元巨人の三菱パワー・加治前竜一外野手(35)が今季で現役を引退したことが10日、分かった。「体の動きが違ってきました。万全の状態で勝負できない」と、プロ7年、社会人6年の現役生活に別れを告げた。今後は社業に専念するが「サラリーマン1本でどれだけできるか、ワクワクしてます。ただ、野球で生きてきた人間ですから、いつかまた野球に携われたらと思います」と、将来的な現場復帰の希望も口にした。

ファンの記憶に残るプロ野球人生だった。智弁学園、東海大から、07年大学・社会人ドラフト4巡目で入団。1年目の08年6月のロッテ戦で、史上初となるプロ初打席サヨナラ本塁打を放った。学生時代から続ける丸刈りでも愛された。

14年限りで巨人を戦力外となったが「まだまだ野球を続けたい」と、トライアウトを受けた。NPBからのオファーはなかったが、手を抜かないプレーを見てくれたのが、三菱重工長崎だった。東京を離れることになるが、妻恵美さん(40)は「あなたの好きなようにしてください」と背中を押してくれた。
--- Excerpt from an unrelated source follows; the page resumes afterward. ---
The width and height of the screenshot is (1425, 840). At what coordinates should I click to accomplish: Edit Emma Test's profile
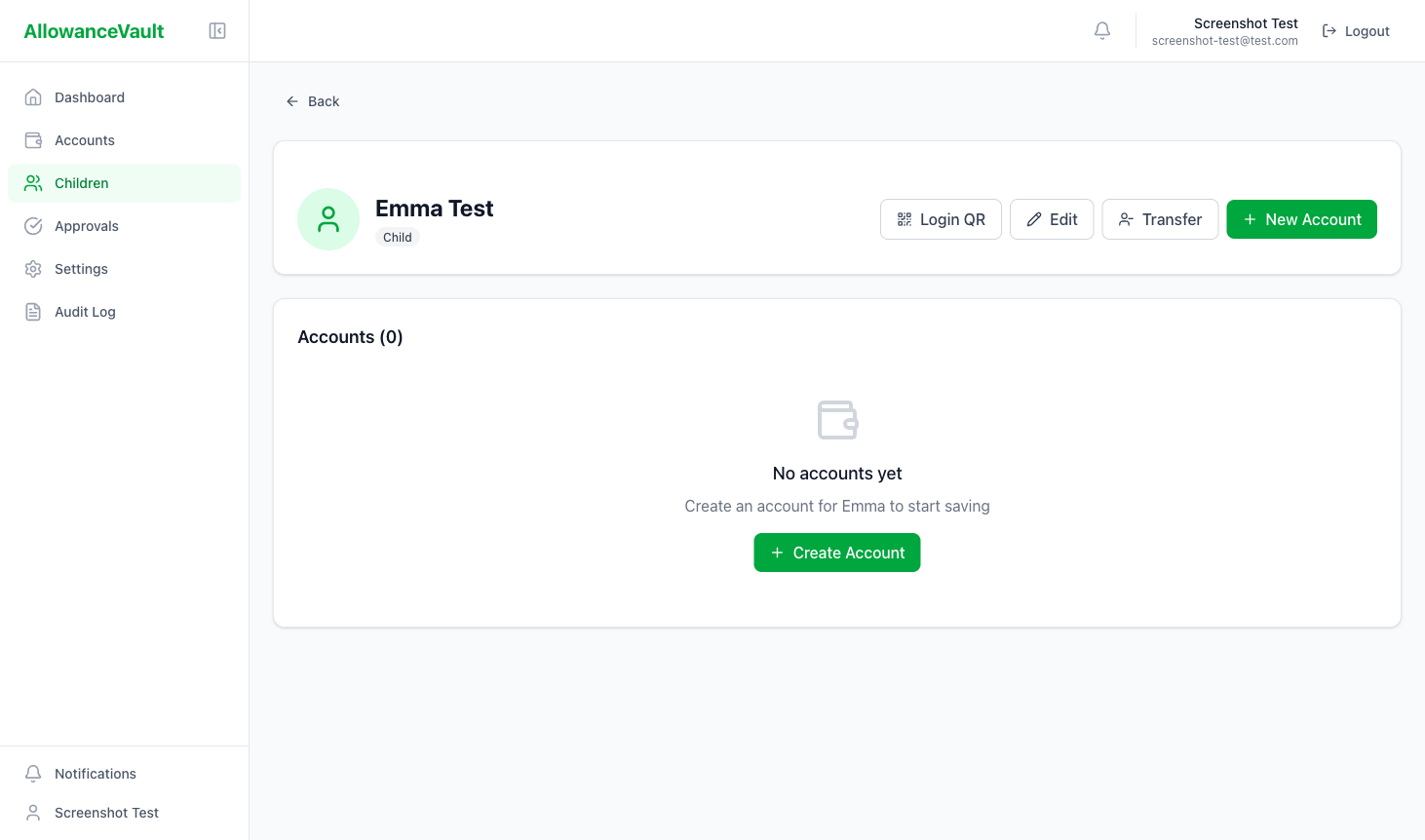point(1051,219)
元プロ野球選手。周囲の期待は高かった。「結果を出して当然と思われて、しんどかった部分もありました。プロと違い、トーナメントの社会人は、その大会、その試合にピークを持っていかないといけない。でも、そんな重圧の中でプレーできたのは、いい経験でした」と糧にした。チームの統合に伴い、17年に三菱日立パワーシステムズ(現三菱パワー)に移籍。その年の都市対抗では、主軸として4強入りに貢献した。18、19年は、打撃コーチ兼任で若手の指導にもあたった。

13年間の現役生活の思い出を問われ「プロでは、お客さんがいっぱい入った東京ドームでプレーできました。都市対抗で、もう1回。違うシチュエーションで、2回も満員の東京ドームでプレーできました」と答えた。

引退を決め、思ったことがある。「ボロボロになってやめるイメージをしてたんですが、僕は体が強い。親に感謝ですね。勝負の場にケガで出られなかったということがなかったのは、誇れると思います。そういう意味では、やり切った気持ちです」と控えめに胸を張った。

恵美さんには「支えてくれて、ありがとうございました」と伝えた。「お疲れさまでした」と返された。「これからは家族孝行します」。野球を始めた小3の長男との時間も増えそうだ。

◆加治前竜一(かじまえ・りゅういち)1985年(昭60)4月6日生まれ。奈良県出身。智弁学園では1年夏、2年夏に甲子園出場。東海大では首都大学リーグでMVP2度、3年秋に首位打者と本塁打王の2冠、ベストナイン5度獲得。07年8月の北京プレ五輪で日本代表入り。同年大学・社会人ドラフト4巡目で巨人入団。巨人では実働6年で、109試合、25安打、2本塁打、10打点、通算打率2割1分。15年から三菱重工長崎、17年から三菱日立パワーシステムズ(現三菱パワー)。173センチ、85キロ。右投げ右打ち。